→ Screenshot grounding data
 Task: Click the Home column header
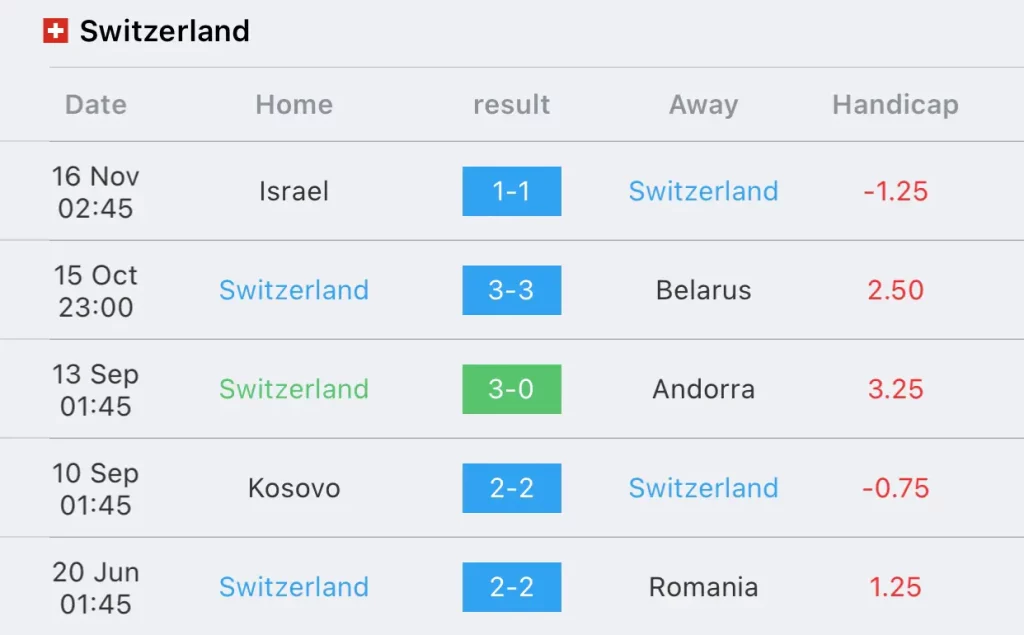[294, 105]
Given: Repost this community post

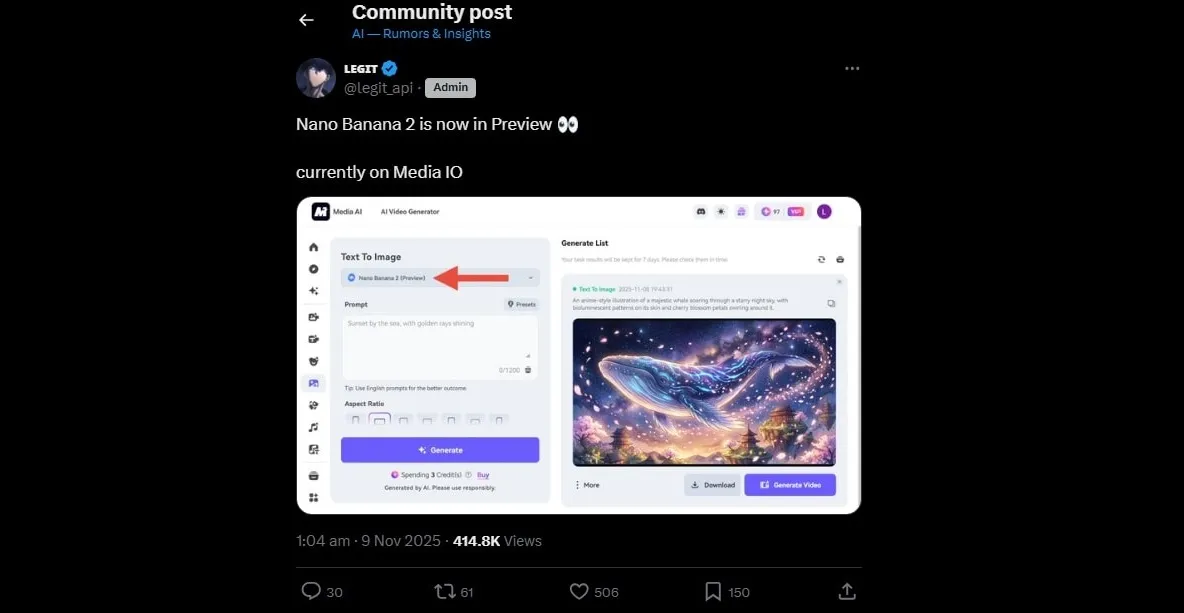Looking at the screenshot, I should (x=445, y=591).
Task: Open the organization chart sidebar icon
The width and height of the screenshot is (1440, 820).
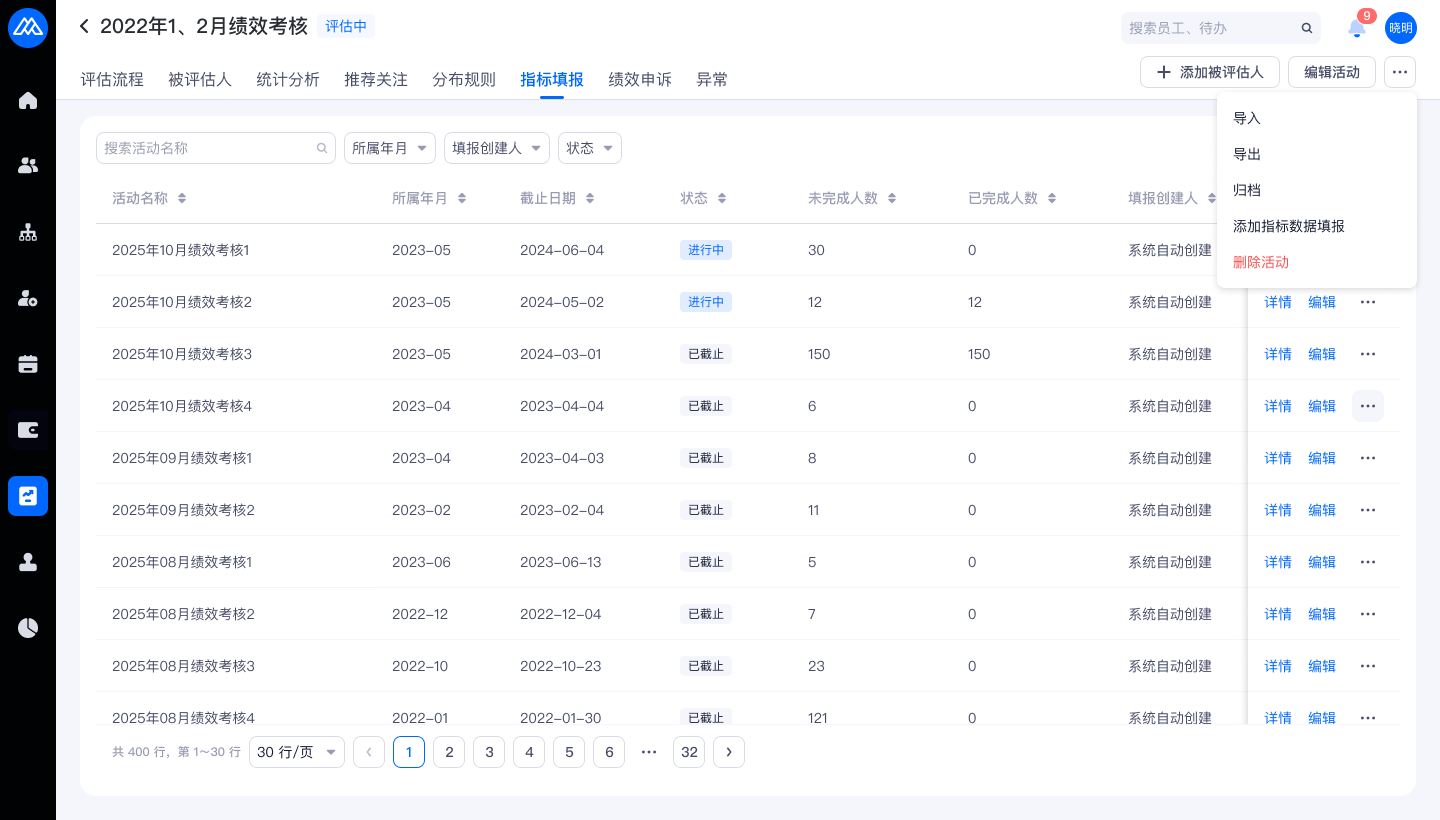Action: click(28, 232)
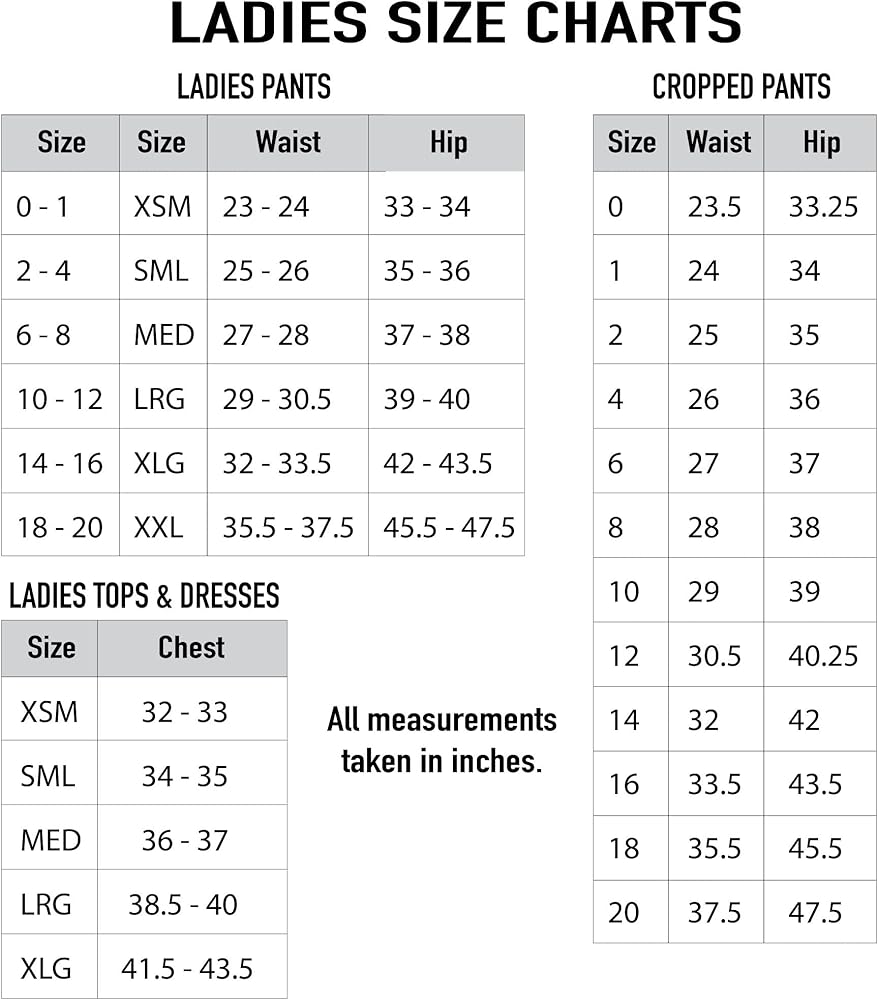Click the Hip header in Cropped Pants
Screen dimensions: 878x1000
click(821, 142)
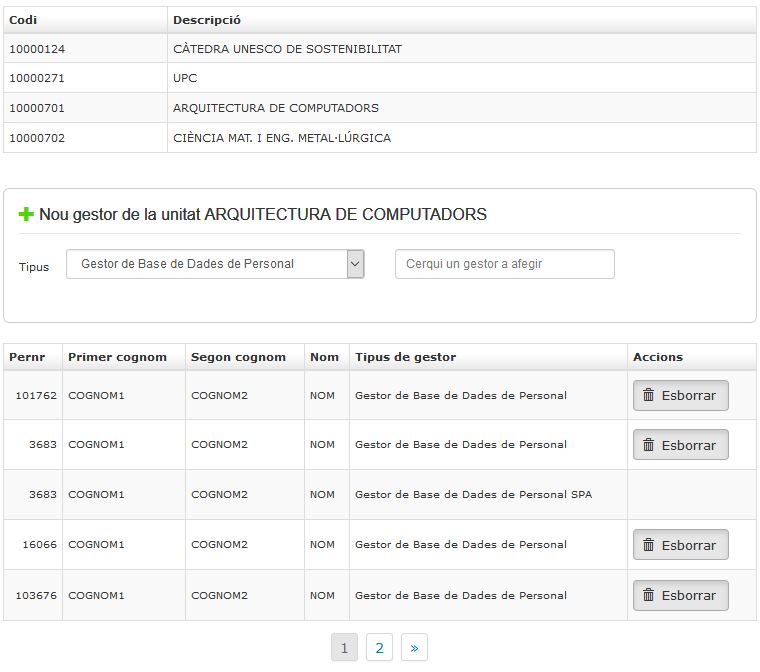Select page 1 in the pagination
The height and width of the screenshot is (672, 760).
click(x=344, y=648)
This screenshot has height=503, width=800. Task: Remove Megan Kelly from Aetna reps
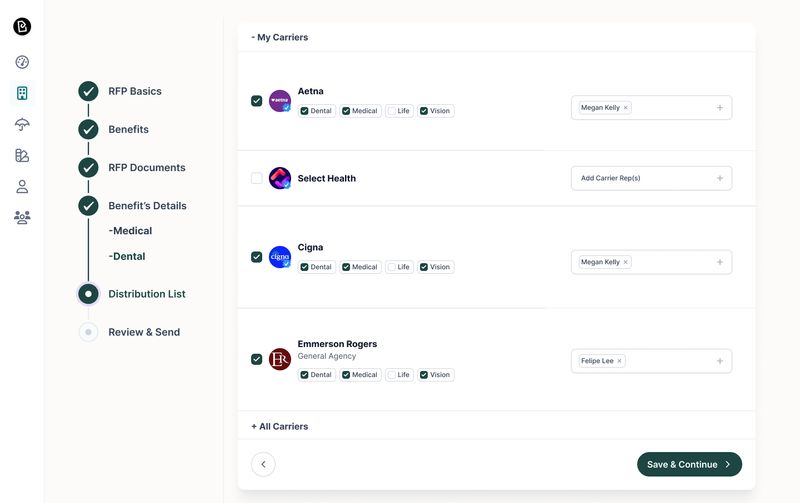tap(626, 108)
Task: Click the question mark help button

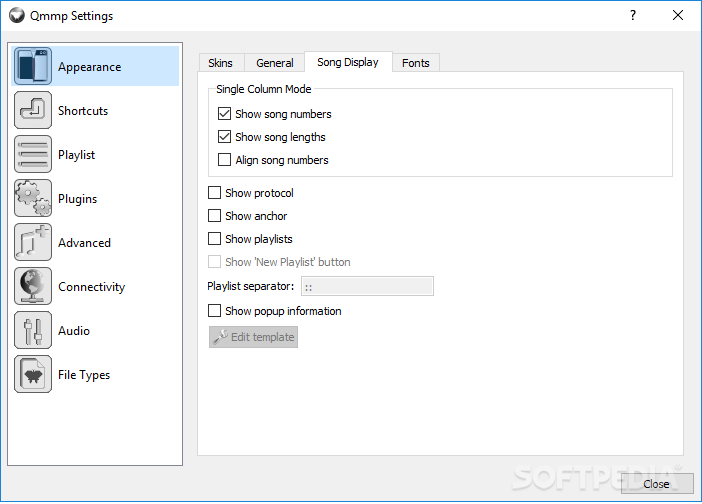Action: coord(633,15)
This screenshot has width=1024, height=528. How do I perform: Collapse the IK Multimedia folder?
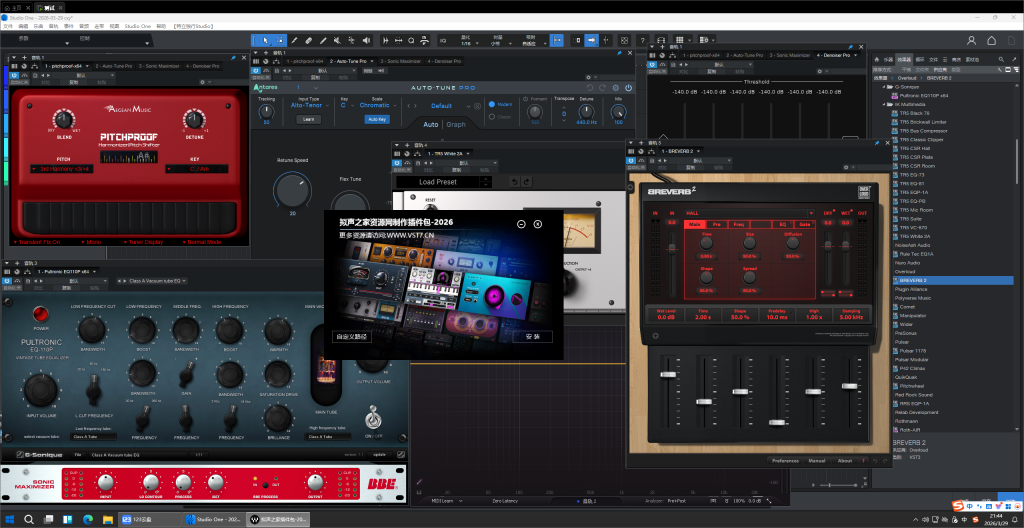pos(884,104)
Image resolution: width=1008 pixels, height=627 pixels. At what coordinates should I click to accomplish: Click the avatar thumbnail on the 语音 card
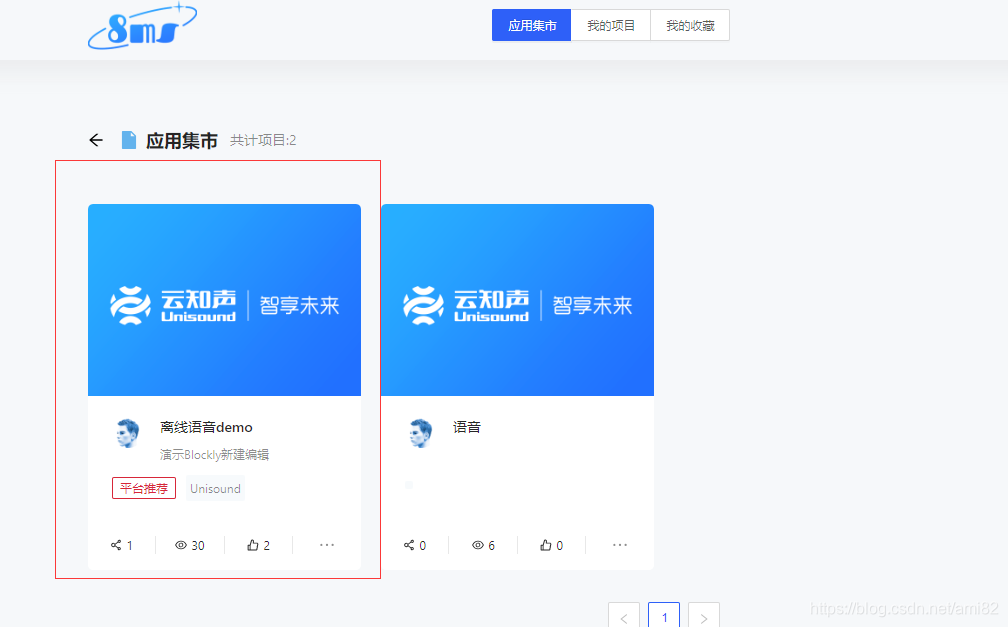pyautogui.click(x=420, y=433)
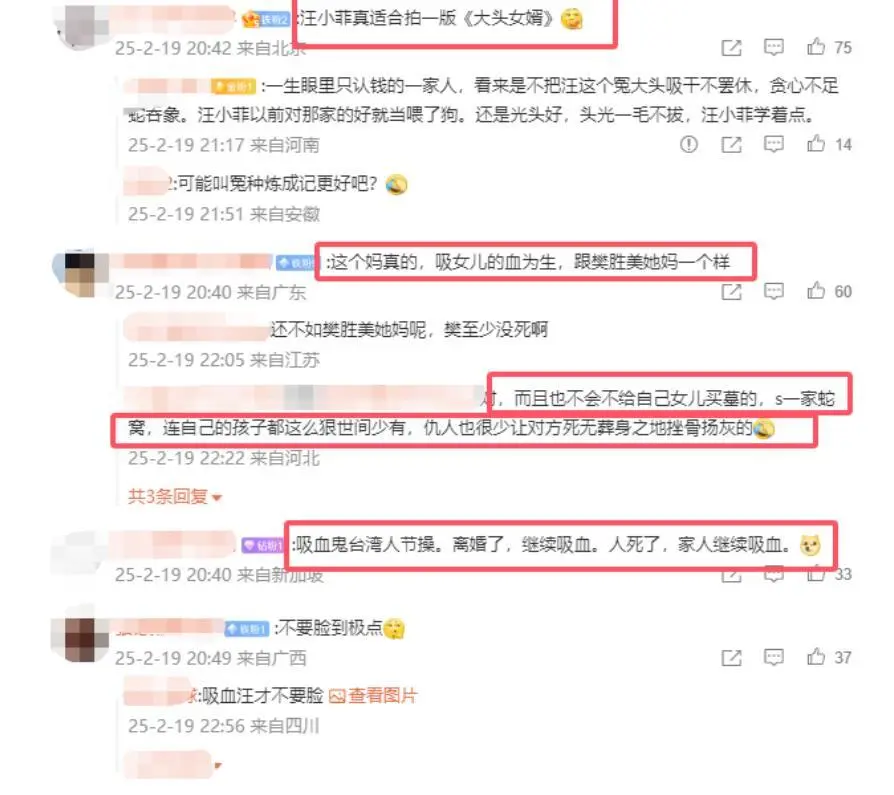Open avatar of 20:42 Beijing commenter
The width and height of the screenshot is (894, 795).
tap(80, 27)
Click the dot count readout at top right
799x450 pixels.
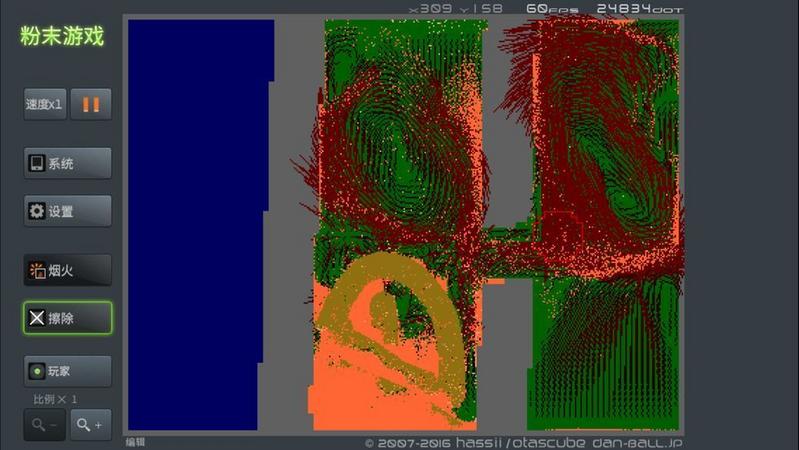point(640,8)
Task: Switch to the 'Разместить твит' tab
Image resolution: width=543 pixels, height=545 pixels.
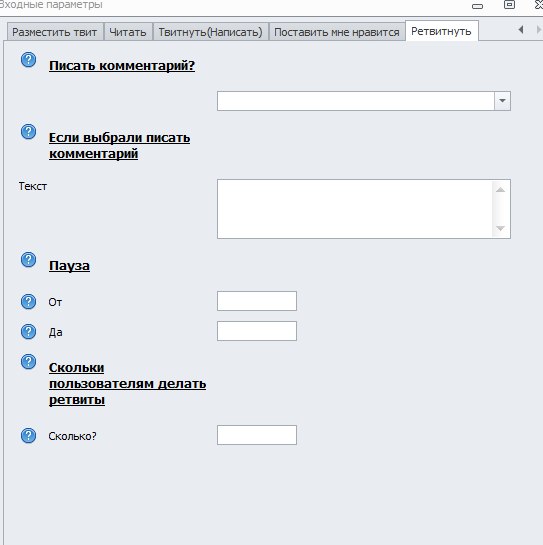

→ AIM OF THE EXERCISE
Every record is to be restated word for word, with the pictures left out.

→ TASK SOLUTION
 Task: Click the Home column header
[294, 105]
Given: Repost this community post

Looking at the screenshot, I should (x=445, y=591).
Task: Open the organization chart sidebar icon
The width and height of the screenshot is (1440, 820).
Action: click(28, 232)
Click the Hip header in Cropped Pants
Screen dimensions: 878x1000
click(821, 142)
Select page 1 in the pagination
The height and width of the screenshot is (672, 760).
click(x=344, y=648)
This screenshot has height=503, width=800. Task: Remove Megan Kelly from Aetna reps
tap(626, 108)
Task: Click the question mark help button

Action: coord(633,15)
This screenshot has width=1024, height=528. How do I perform: Collapse the IK Multimedia folder?
pos(884,104)
Image resolution: width=1008 pixels, height=627 pixels. At what coordinates should I click to accomplish: Click the avatar thumbnail on the 语音 card
pyautogui.click(x=420, y=433)
Open avatar of 20:42 Beijing commenter
The width and height of the screenshot is (894, 795).
tap(80, 27)
Click the dot count readout at top right
799x450 pixels.
point(640,8)
Task: Switch to the 'Разместить твит' tab
Image resolution: width=543 pixels, height=545 pixels.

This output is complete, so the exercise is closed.